(Eugenio Montale — Sosta a Edimburgo)
In Edinburgh, a city where the principal squares are ‘crescents’, or half-moons, both in shape and in name, stands a church all around whose many-sided perimeter runs an inscription considerably longer than those which decorated the walls of our villages until two years ago. This never-ending caption, extending from wall to wall, completing the circuit of the church and keeping the onlooker’s nose in the air, praises no worldly chief nor any glory of our mortal earth. Proceeding by learned exclusions and negations, the tightly enfolded spiral, painted in gold characters or perhaps composed of pieces of mosaic (who remembers which?), tells the passer-by, lest he forget, where the Lord of Heaven is not to be found, where it is useless to seek him. ‘God is not where…’ — and the reader has to move a few steps and confront another facet of the polygon: ‘God is not where…’ And all the places where life is apparently simple, pleasant and elevating, where in truth God should be found or be sought, are listed in long strings which follow that recurring memento: ‘God is not here, not here, not here…’

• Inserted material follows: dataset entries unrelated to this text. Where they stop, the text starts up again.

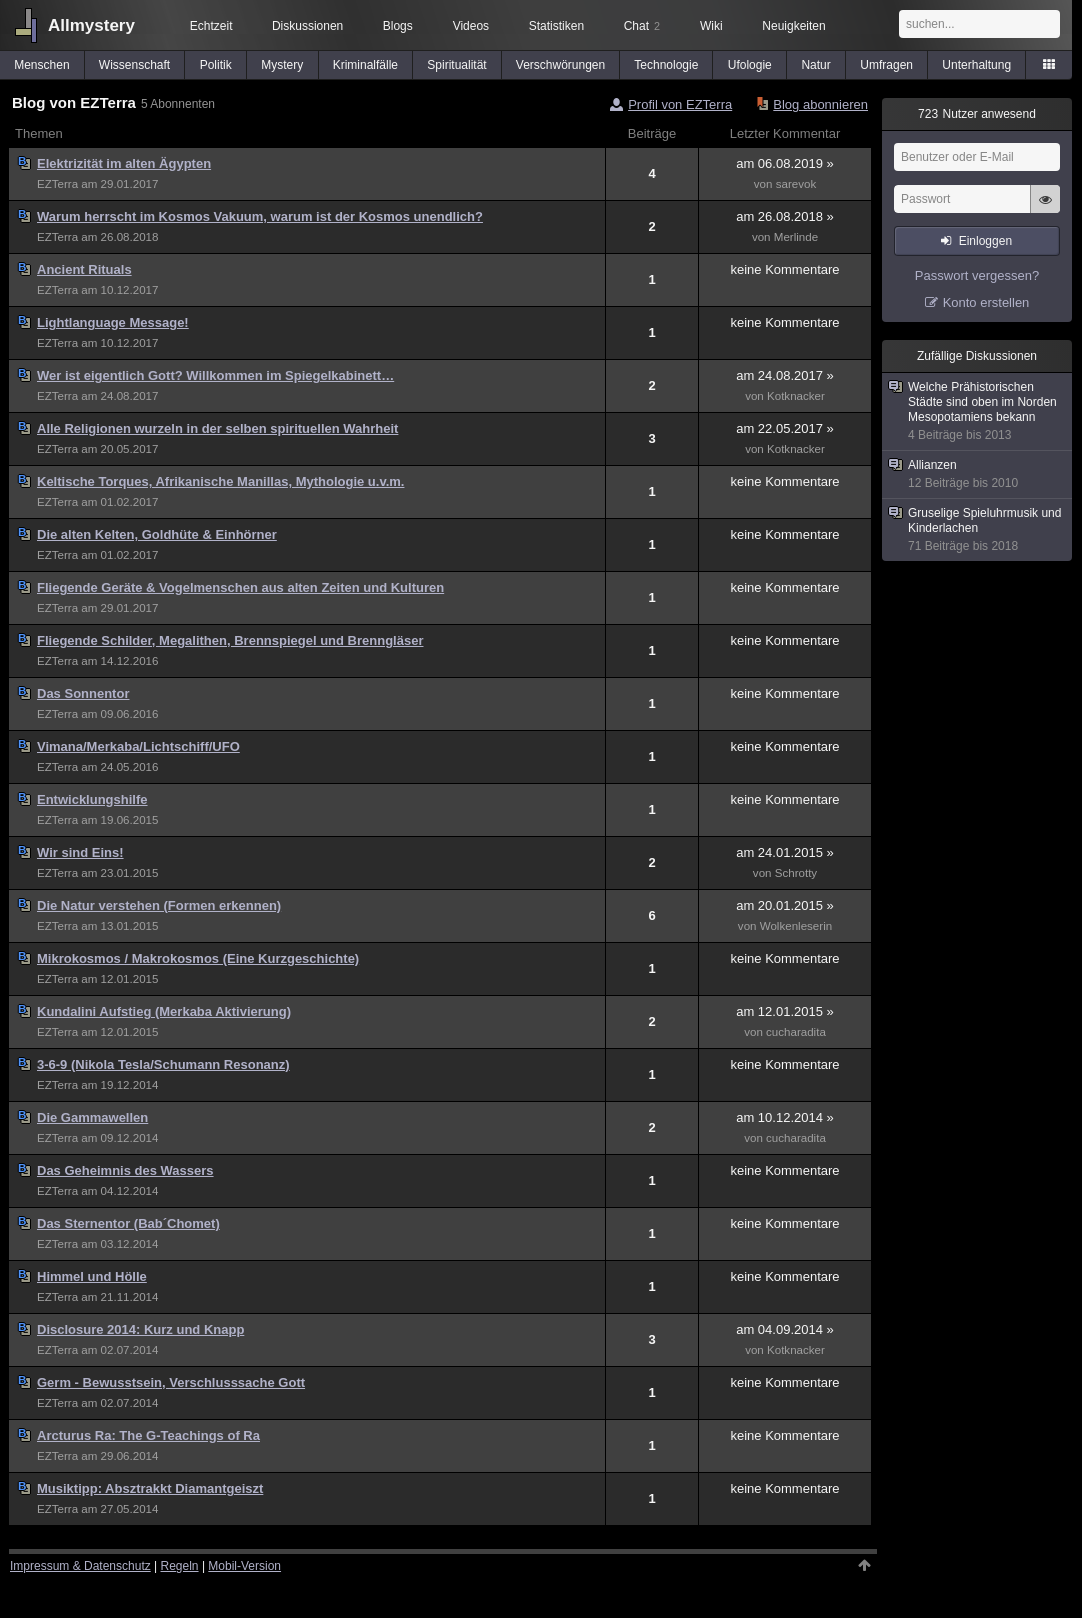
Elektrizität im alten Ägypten (124, 163)
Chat (642, 26)
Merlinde (796, 237)
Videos (471, 26)
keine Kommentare (784, 269)
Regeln (180, 1566)
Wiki (711, 26)
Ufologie (750, 65)
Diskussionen (307, 26)
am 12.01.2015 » (785, 1011)
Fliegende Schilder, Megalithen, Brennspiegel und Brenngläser (230, 640)
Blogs (398, 26)
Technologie (666, 65)
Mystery (282, 65)
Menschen (41, 65)
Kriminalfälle (365, 65)
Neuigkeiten (793, 26)
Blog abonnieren (820, 104)
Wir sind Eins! (80, 852)
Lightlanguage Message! (113, 322)
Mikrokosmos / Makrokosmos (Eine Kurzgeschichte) (198, 958)
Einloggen (985, 241)
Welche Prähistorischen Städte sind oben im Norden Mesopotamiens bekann (978, 411)
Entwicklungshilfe (92, 799)
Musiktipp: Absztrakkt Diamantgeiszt (150, 1488)
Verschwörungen (560, 65)
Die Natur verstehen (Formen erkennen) (159, 905)
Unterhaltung (976, 65)
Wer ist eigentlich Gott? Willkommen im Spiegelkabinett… (215, 375)
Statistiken (556, 26)
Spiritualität (456, 65)
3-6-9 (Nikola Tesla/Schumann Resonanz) (163, 1064)
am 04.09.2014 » (785, 1329)
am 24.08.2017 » (785, 375)
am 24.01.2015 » (785, 852)
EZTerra (57, 184)
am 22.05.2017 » (785, 428)
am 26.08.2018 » (785, 216)
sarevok (796, 184)
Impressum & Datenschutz (80, 1566)
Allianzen (978, 474)
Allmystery (91, 25)
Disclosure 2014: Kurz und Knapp (140, 1329)
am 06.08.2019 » (785, 163)
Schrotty (796, 873)
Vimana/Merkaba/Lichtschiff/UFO (138, 746)
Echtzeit (211, 26)
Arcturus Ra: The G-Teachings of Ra (148, 1435)
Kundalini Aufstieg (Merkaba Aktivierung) (164, 1011)
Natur (815, 65)
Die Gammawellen (92, 1117)
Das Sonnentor (83, 693)
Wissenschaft (134, 65)
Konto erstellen (986, 302)
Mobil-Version (244, 1566)
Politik (216, 65)
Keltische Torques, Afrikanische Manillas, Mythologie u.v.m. (220, 481)
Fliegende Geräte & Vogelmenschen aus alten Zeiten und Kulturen (240, 587)
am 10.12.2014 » (785, 1117)
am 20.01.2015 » (785, 905)
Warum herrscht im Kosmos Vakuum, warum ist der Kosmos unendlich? (260, 216)
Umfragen (886, 65)
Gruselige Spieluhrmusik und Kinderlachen (978, 530)
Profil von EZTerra (680, 104)
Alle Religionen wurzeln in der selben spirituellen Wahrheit (217, 428)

One summer day it happened that I was a long time walking around this crowded skein, continually retracing my steps and saying to myself, with anguish in my heart and dizziness in my head, ‘But, in the end, where is God? Where is he?’
Perhaps I really did utter the question out loud, because a distinguished gentleman who was crossing the crescent and whom I later found to be a colonel on leave from the Highlanders regiment, stopped next to me and firmly denied that in the vicinity of those Presbyterian walls, inside or out, written or not written, could be found the solution to the problem.

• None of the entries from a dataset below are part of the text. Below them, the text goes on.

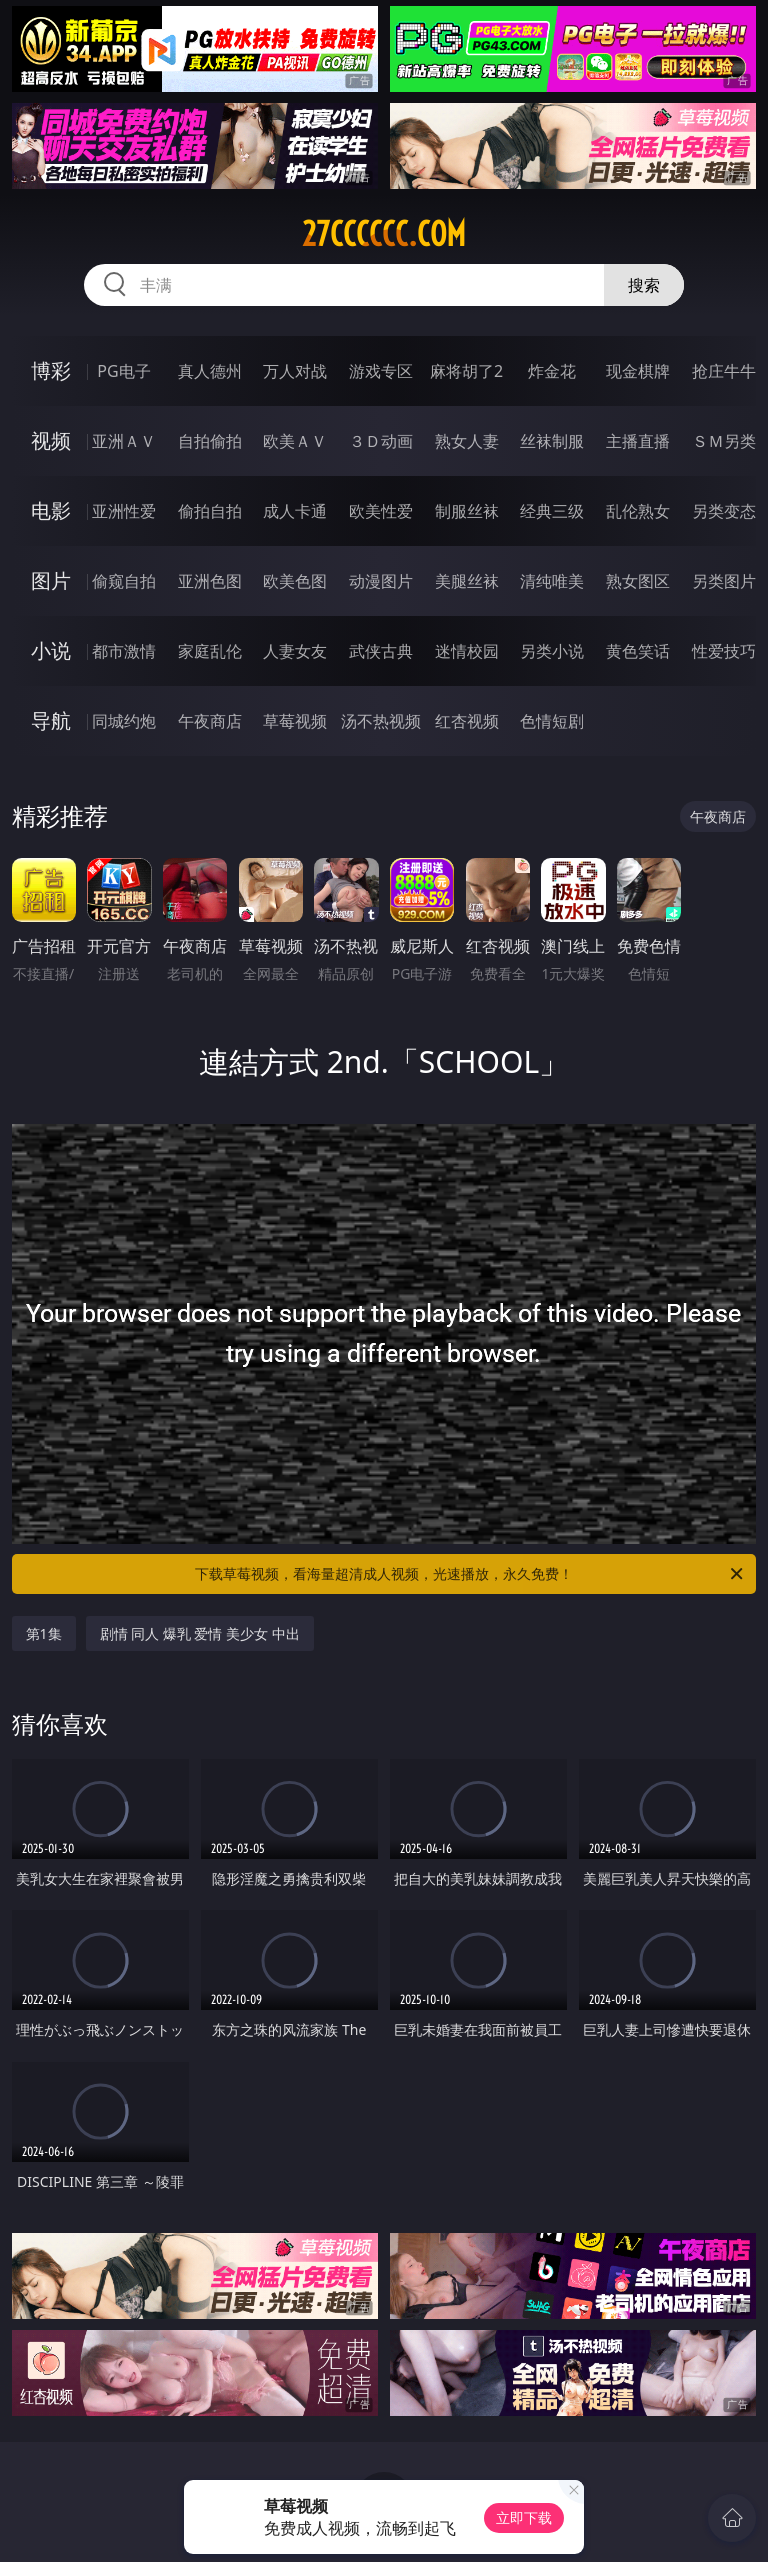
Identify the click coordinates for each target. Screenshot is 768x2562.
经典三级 (552, 511)
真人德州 (210, 371)
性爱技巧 (724, 651)
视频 (51, 440)
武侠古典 (381, 651)
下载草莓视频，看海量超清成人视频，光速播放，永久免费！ (470, 1574)
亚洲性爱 (124, 511)
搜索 (644, 285)
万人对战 (295, 371)
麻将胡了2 (466, 371)
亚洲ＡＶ (124, 441)
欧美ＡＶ (295, 441)
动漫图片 (381, 581)
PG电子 (123, 371)
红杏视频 (467, 721)
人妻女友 (295, 651)
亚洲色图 (210, 581)
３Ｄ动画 (381, 441)
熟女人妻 (467, 441)
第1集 (44, 1633)
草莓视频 (295, 721)
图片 (51, 580)
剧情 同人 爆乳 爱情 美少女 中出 (200, 1633)
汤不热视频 (381, 721)
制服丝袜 (467, 511)
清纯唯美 (552, 581)
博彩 (51, 370)
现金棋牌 (638, 371)
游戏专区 (381, 371)
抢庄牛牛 (724, 371)
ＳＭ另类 (724, 441)
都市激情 (124, 651)
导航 (51, 720)
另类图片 (724, 581)
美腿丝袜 (467, 581)
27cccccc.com (384, 234)
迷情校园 (467, 651)
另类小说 (552, 651)
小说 (51, 650)
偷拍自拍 (210, 511)
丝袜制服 (552, 441)
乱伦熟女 (638, 511)
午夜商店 (210, 721)
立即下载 (524, 2517)
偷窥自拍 (124, 581)
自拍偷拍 (210, 441)
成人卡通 (295, 511)
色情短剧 (552, 721)
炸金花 (552, 371)
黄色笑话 (638, 651)
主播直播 (638, 441)
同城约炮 (124, 721)
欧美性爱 (381, 511)
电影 (51, 510)
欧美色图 (295, 581)
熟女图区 (638, 581)
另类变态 (724, 511)
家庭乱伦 (210, 651)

‘God is not here, sir,’ he said with an air of well-informed earnestness; and pulling from his pocket a little Bible, he began to read a few verses to me. Other people stopped and formed a circle around the reader: to begin with, a few ladies and two or three workmen; then the crowd grew, and one of the bystanders pulled another Bible from his pocket and read aloud independently, making clear his wish decisively to refute the thesis of the officer previously speaking. Before long there were three or four groups, and in each there was a ‘director of engagement’, an extempore referee who gave the floor to or cut off a speaker, summed up the pros and cons of the various arguments, and attempted perhaps impossible conciliations and mediations. Strictly observant Presbyterians, broad-minded Arminians, Baptists, Methodists, Darbyists and Unitarians, the luke-warm and the middle-of-the-road, men, women and children, bourgeois and working class, clerks and landowners: all listened or spoke with a strange light in their eye. Puzzled at having unintentionally stirred up such a mystical hornets’ nest, I withdrew a few steps, turning towards Princes Street, the great street built up only on one side, which leaves open the imposing (to the Scots) view of the Rock, a good three hundred feet high, and the Castle. In Princes Street are the exclusive clubs, membership heavily restricted, protected by double-glazed windows through which may be glimpsed severe stewards in livery. The wind is always blowing and no one is walking along this royal road, but to the side of the grand buildings there are humbler streets leading down to yet more crescents, more squares, more churches and gardens. ‘God is not where…’ Where was he? So had they found him? I felt deeply anxious, and reproved myself for not having considered the problem in precise terms in my own country for so many years. When I went back to the square with the church I found that there were still a few people there. The old colonel, who was putting his Bible back in his pocket, came up to me, commenting heartily, with vigorous courtesy, on the course of the discussion. I didn’t ask him what the result had been; nor perhaps would I have been able to deduce it from that torrent of words, the half of which were lost to my understanding.